Here is the result:
Every holomorphic map from $\mathbb{C}P^1$ into a complex torus is constant.
And what about a holomorphic map from $\mathbb{C}P^n$ into a complex torus?
I have no idea at the moment.. This is the exercise 2.1.4. from Huybrechts book, "Complex geometry"
Any holomorphic mapping from the complex $n$-dimensional complex projective space into a complex $m$-torus is constant.
To see this, recall the following result from the theory of covering spaces. (It essentially is Theorem 4.17. in Forster's Lectures on Riemann Surfaces.)
Theorem. Let $X$ and $Y$ be Hausdorff topological spaces. Let $Z$ be a simply connected, locally path connected and path connected topological space. Let $\pi\colon X\rightarrow Y$ be a (not necessarily surjective) covering map. Then any continuous map $f\colon Z\rightarrow Y$ lifts to a continuous map $\hat{f}\colon Z\rightarrow X$ along $\pi$, i.e. we have $f=\pi\circ\hat{f}$.
Now, let $\Gamma\subsetneq \mathbb{C}^m$ be a lattice in $\mathbb{C}^m$. Let $f\colon \mathbb{CP}^n\rightarrow \mathbb{C}^m/\Gamma$ be a holomorphic mapping into the complex $m$-torus $\mathbb{C}^m/\Gamma$. To apply above theorem to your problem, first check that the quotient map $\pi\colon \mathbb{C}^m\rightarrow \mathbb{C}^m/\Gamma$ is a covering map. For instance, you could show that the group action $\Gamma\times \mathbb{C}^m\rightarrow \mathbb{C}^m;(k,z)\mapsto k+z$ is properly discontinuous. Next, note that the complex $n$-dimensional complex projective space $\mathbb{CP}^n$ is locally path connected (it is even a complex $n$-dimensional manifold) and path connected (it is the image of a path connected space under a continuous map). Additionally, convince yourself that $\mathbb{CP}^n$ is simply connected.

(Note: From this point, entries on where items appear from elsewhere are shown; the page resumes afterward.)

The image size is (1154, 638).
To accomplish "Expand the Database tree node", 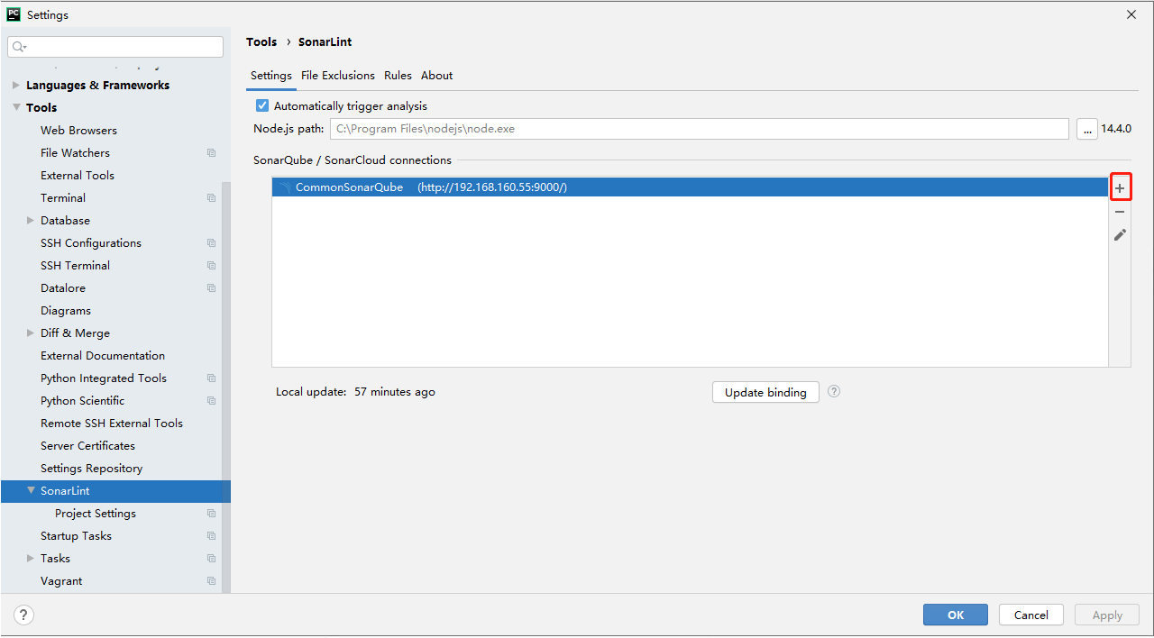I will pyautogui.click(x=31, y=221).
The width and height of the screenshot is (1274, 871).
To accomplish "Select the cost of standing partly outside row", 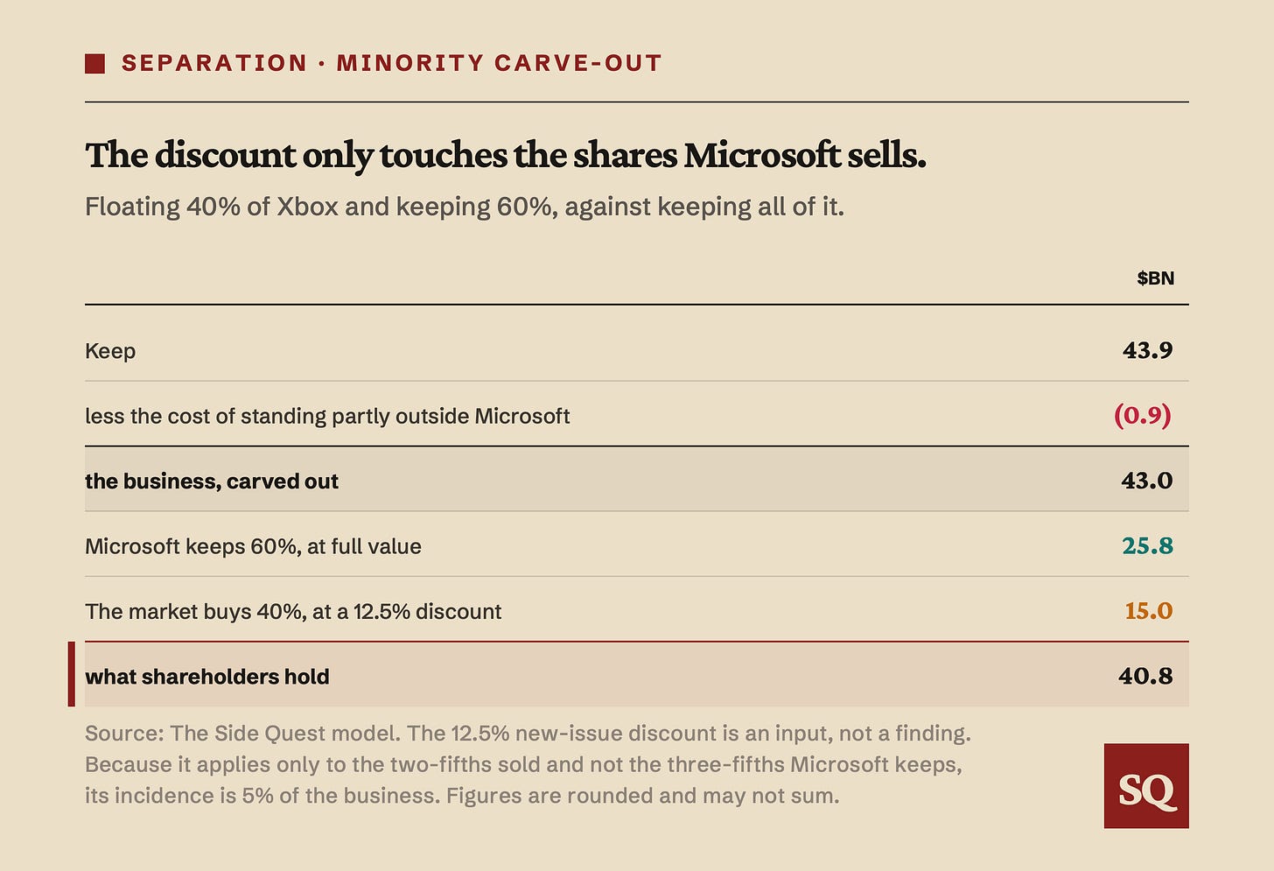I will 636,414.
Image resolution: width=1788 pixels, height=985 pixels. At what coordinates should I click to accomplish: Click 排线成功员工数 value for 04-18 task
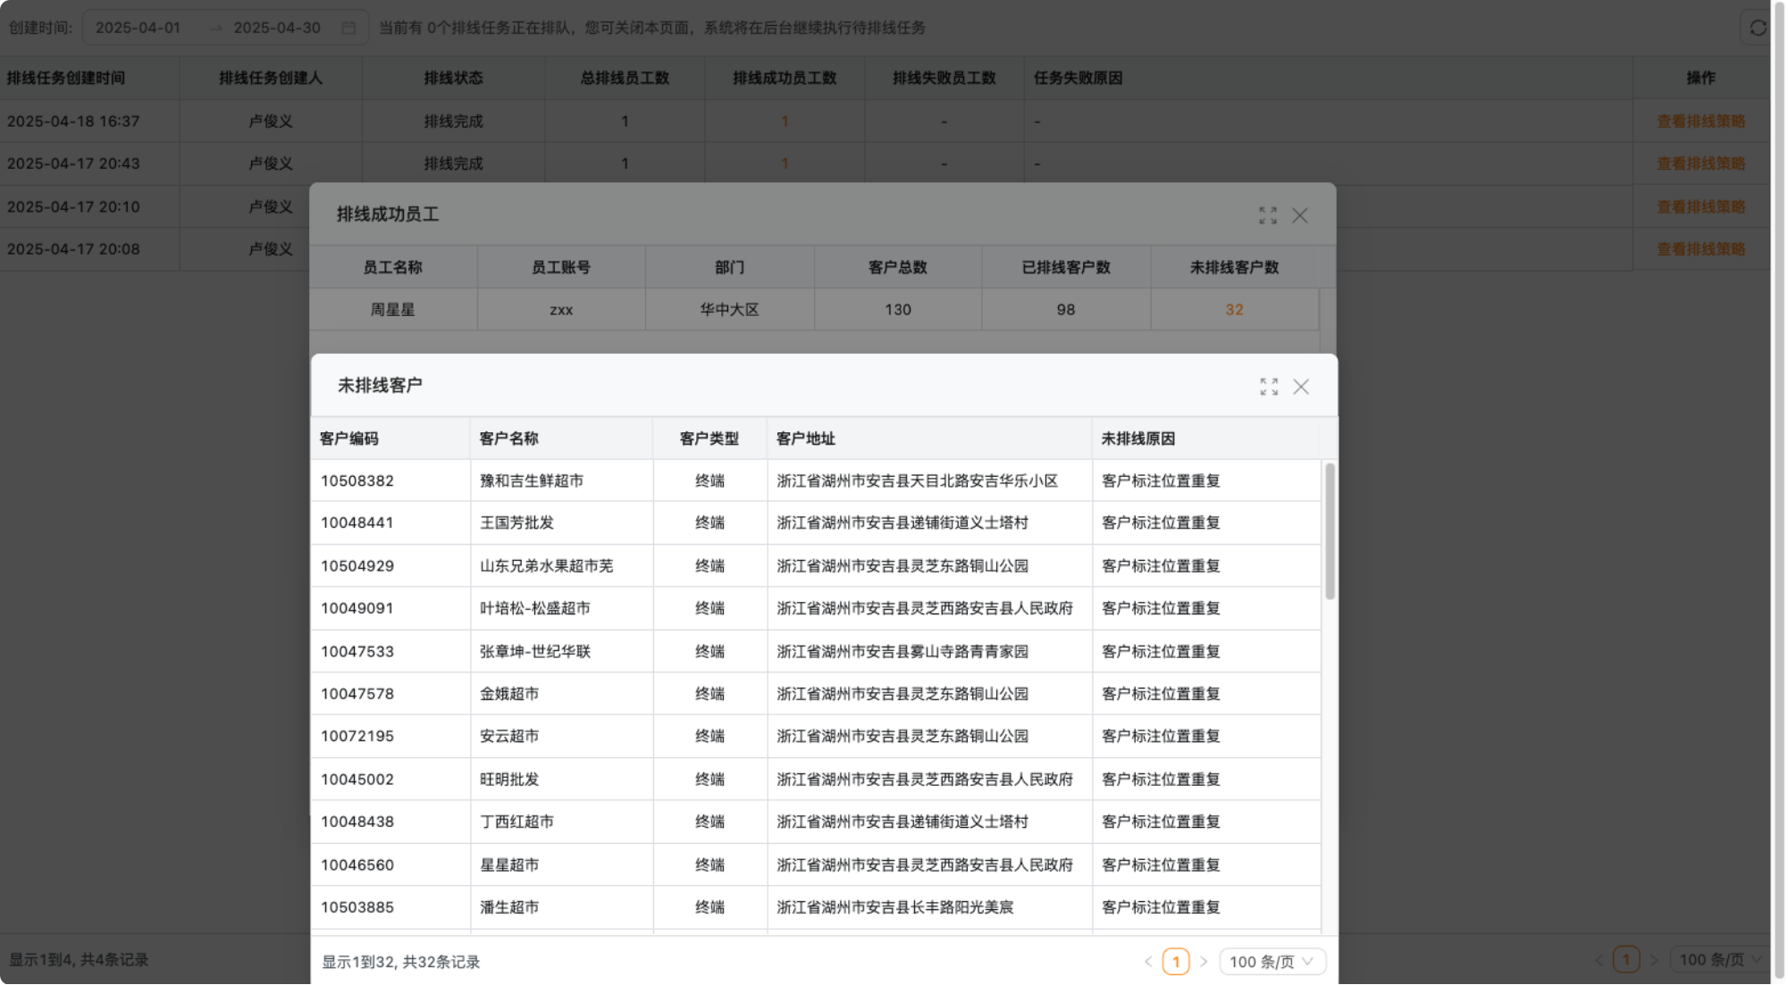coord(785,121)
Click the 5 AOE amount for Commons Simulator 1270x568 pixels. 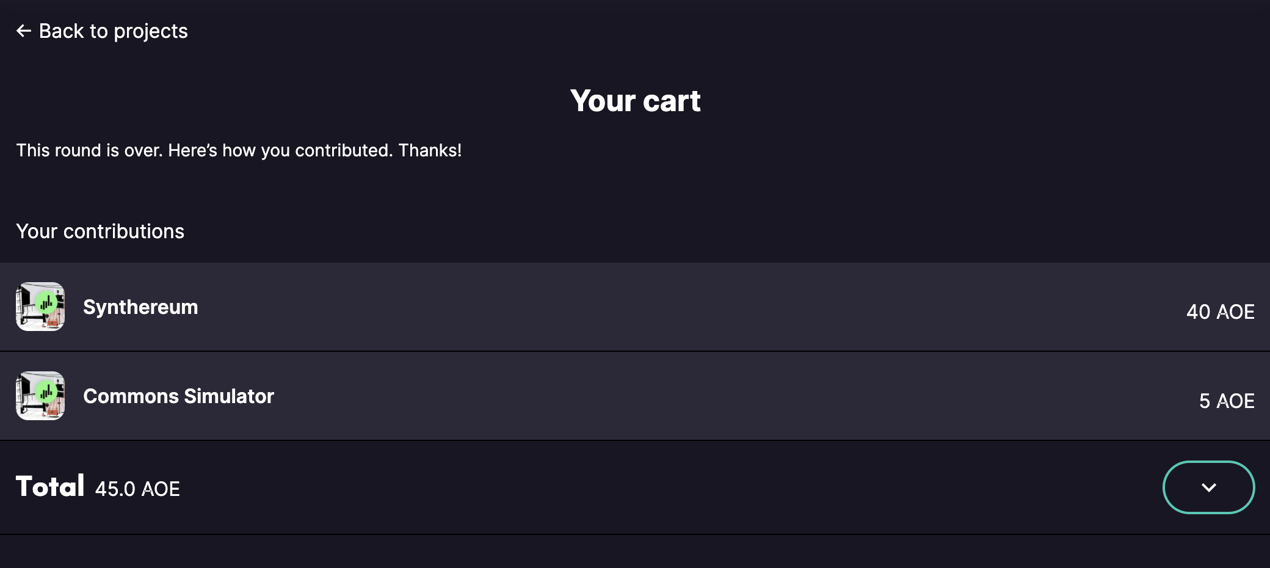click(1227, 401)
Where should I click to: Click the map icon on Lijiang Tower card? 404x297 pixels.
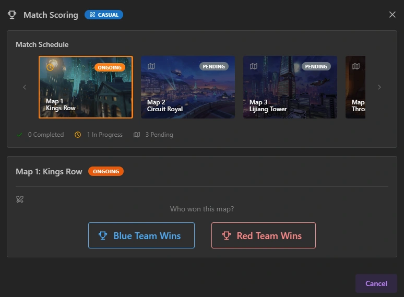254,67
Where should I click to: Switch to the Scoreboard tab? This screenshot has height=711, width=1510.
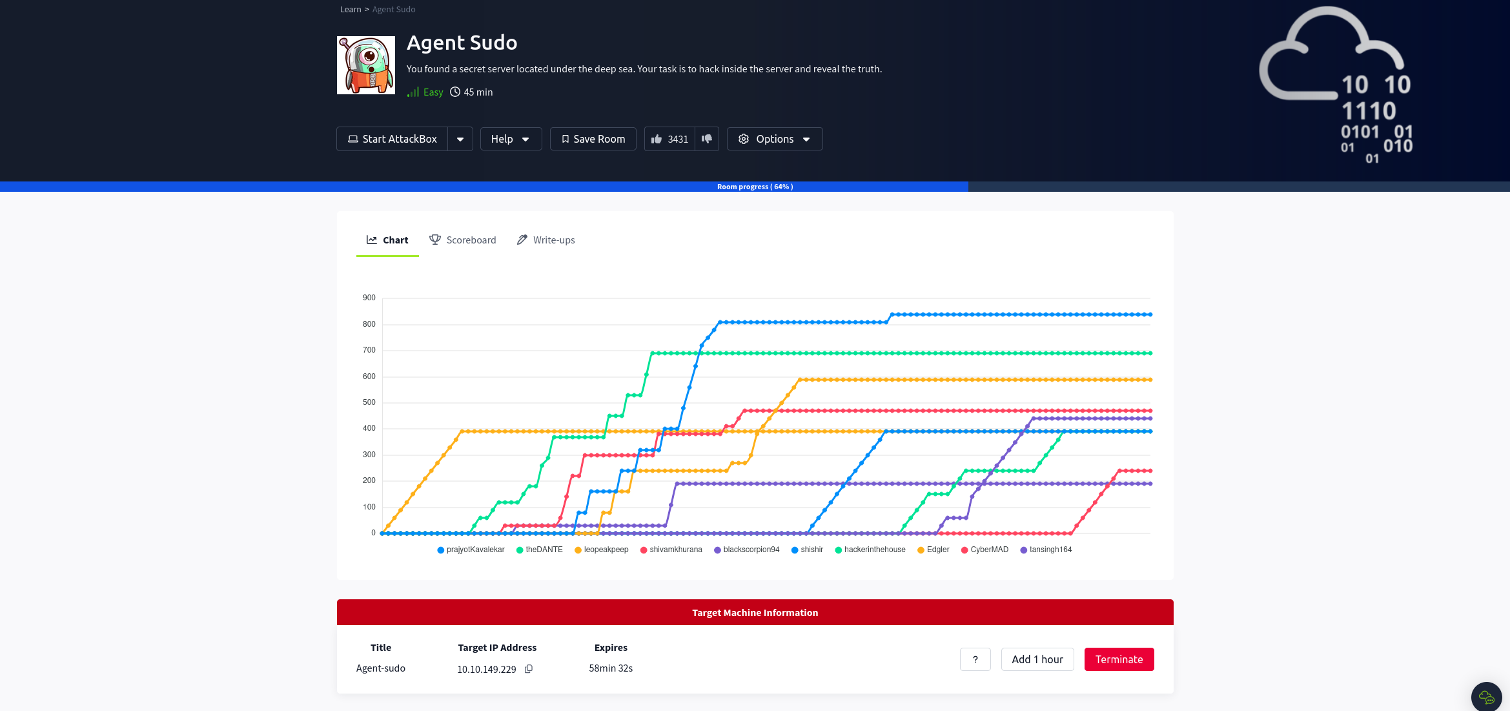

Now, since holomorphic mappings are in particular continuous, by above theorem, there exists a continuous lift $\hat{f}\colon \mathbb{CP}^n\rightarrow \mathbb{C}^m$ of $f$ along $\pi$. We convince ourselves that $\hat{f}$ is a holomorphic mapping. To see this, let $z\in\mathbb{CP}^n$. Since $\pi$ is a covering map, it is a homeomorphism near $\hat{f}(z)$. Thus, near $\hat{f}(z)$ the quotient map $\pi$ has a local inverse, say $\pi^{-1}$. Since $\pi$ is holomorphic, this inverse is holomorphic. Thus, near $z$ the map $\hat{f}$ is of the form $\pi^{-1}\circ f$. Said differently, locally the map $\hat{f}$ is the composition of holomorphic mappings. Hence, the map $\hat{f}$ is holomorphic.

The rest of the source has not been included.